Regular Use of Bleach Linked to COPD

Medically Reviewed by Sheena Meredith, MD
From the WebMD Archives

Sept. 13, 2017 -- Regular use of disinfectants such as bleach is linked to a higher risk of lung diseases, according to a study's preliminary findings.

Researchers say that weekly exposure to specific disinfectants was enough to raise the risk of having chronic obstructive pulmonary disease (COPD) by up to almost a third.

COPD is an umbrella term for several lung conditions including bronchitis and emphysema. People with COPD have trouble emptying air from their lungs because their airways have narrowed.

Researchers from the French National Institute of Health and Medical Research (INSERM) looked at data from a long-term study of women nurses in the U.S.

They picked out 55,185 working nurses who did not have COPD in 2009 and examined what happened to them over the next 8 years. During this period, 663 of the nurses were diagnosed with COPD.
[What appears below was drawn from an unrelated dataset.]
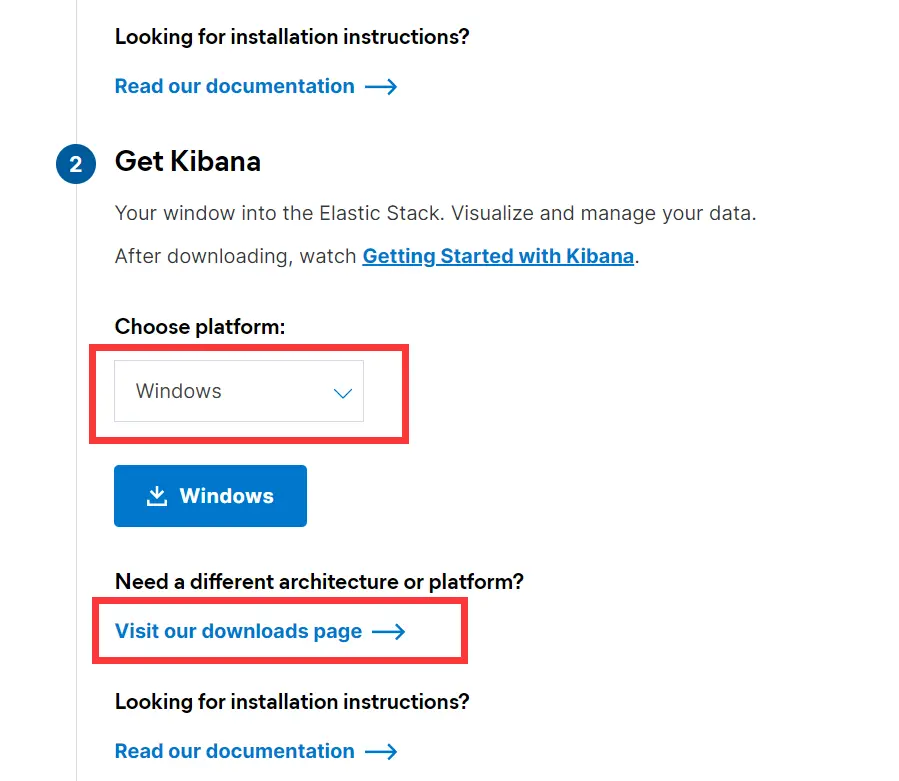The image size is (899, 781).
Task: Click the word Windows inside the platform selector
Action: click(x=179, y=391)
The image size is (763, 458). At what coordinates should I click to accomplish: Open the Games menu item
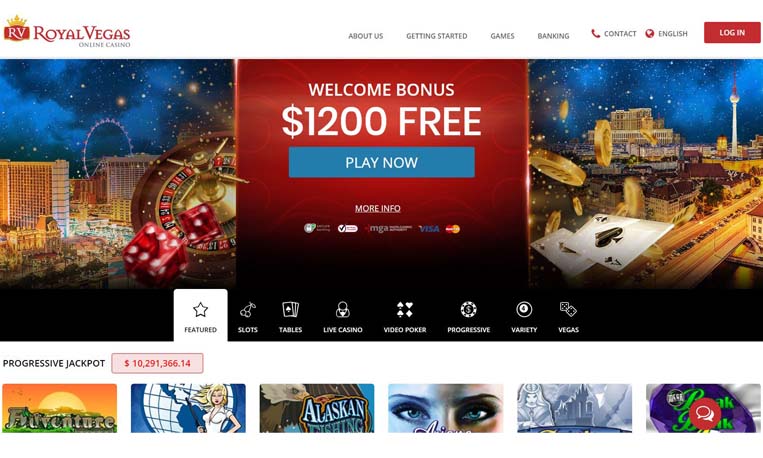click(502, 36)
The researchers used questionnaires to discover which disinfectants they had come into contact with and why they had used them. These included:

  • Glutaraldehyde (a strong disinfectant used for medical instruments)
  • Bleach
  • Hydrogen peroxide
  • Alcohol
  • Quaternary ammonium compounds (known as "quats") used to disinfect surfaces such as floors and furniture

They found that 37% of the nurses used disinfectants weekly. This was linked to a 22% higher risk of having COPD than those who did not use disinfectants each week.
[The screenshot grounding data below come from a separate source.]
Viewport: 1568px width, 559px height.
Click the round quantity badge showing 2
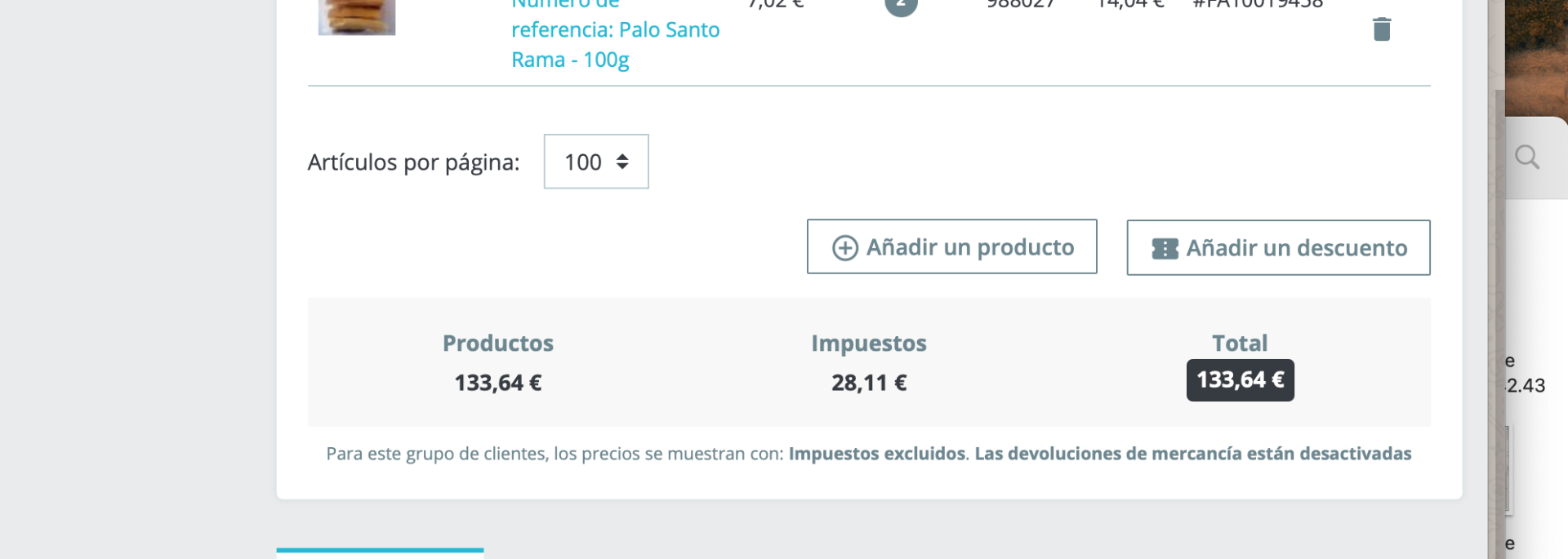(901, 5)
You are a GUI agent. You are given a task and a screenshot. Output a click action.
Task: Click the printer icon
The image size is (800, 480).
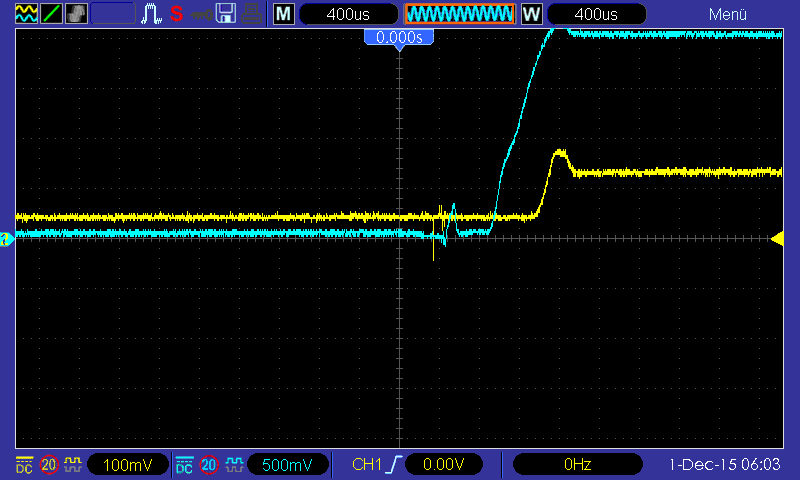pos(252,14)
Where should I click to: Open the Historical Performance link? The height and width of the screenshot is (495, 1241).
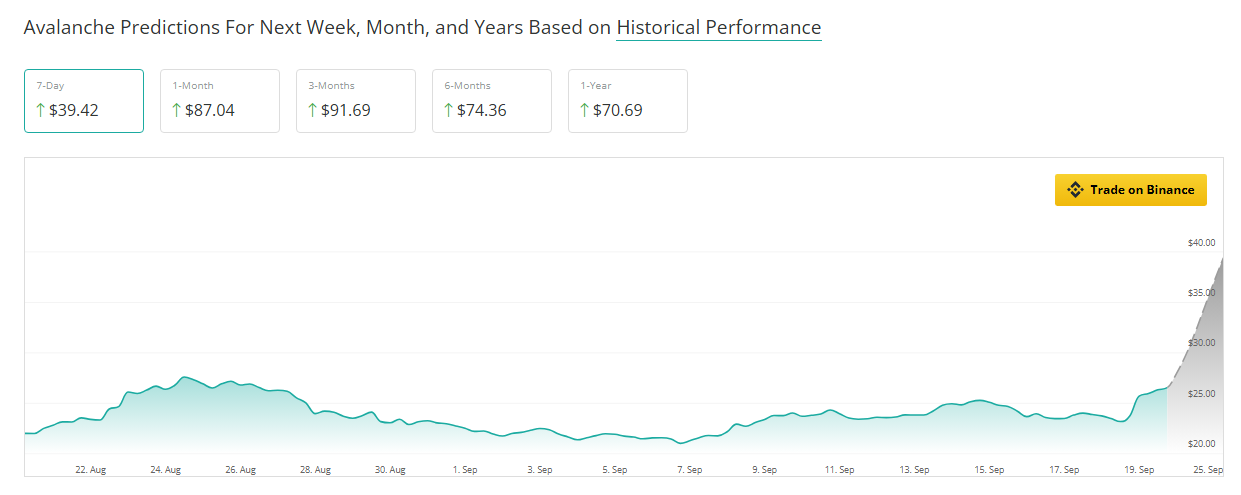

High-level use of these specific disinfectants was associated with a 24% to 32% higher risk of COPD.

The researchers say the findings took account of other things that could affect the chance of having COPD such as smoking, age, body mass index (BMI), and ethnicity.

The researchers say that previous studies have linked disinfectants with breathing problems, including asthma, among health care workers. But they say this study doesn't prove cause and effect, just an association.

The findings are being presented at the European Respiratory Society International Congress in Milan, Italy. The results should be treated with caution as they have yet to be published in a peer-reviewed journal.

Sheena Cruickshank, MD, a senior lecturer in immunology at the University of Manchester, England, says, "COPD is a complex disease, and it is known that the likelihood of developing COPD is greater if you have smoked and increases the longer you have smoked. Other factors that irritate the airways may further aggravate symptoms such as pollution (internal and external).

"Without being able to see the analysis, and how any adjustments were done for such factors as smoking, it is very difficult to know how significant this study is at this time."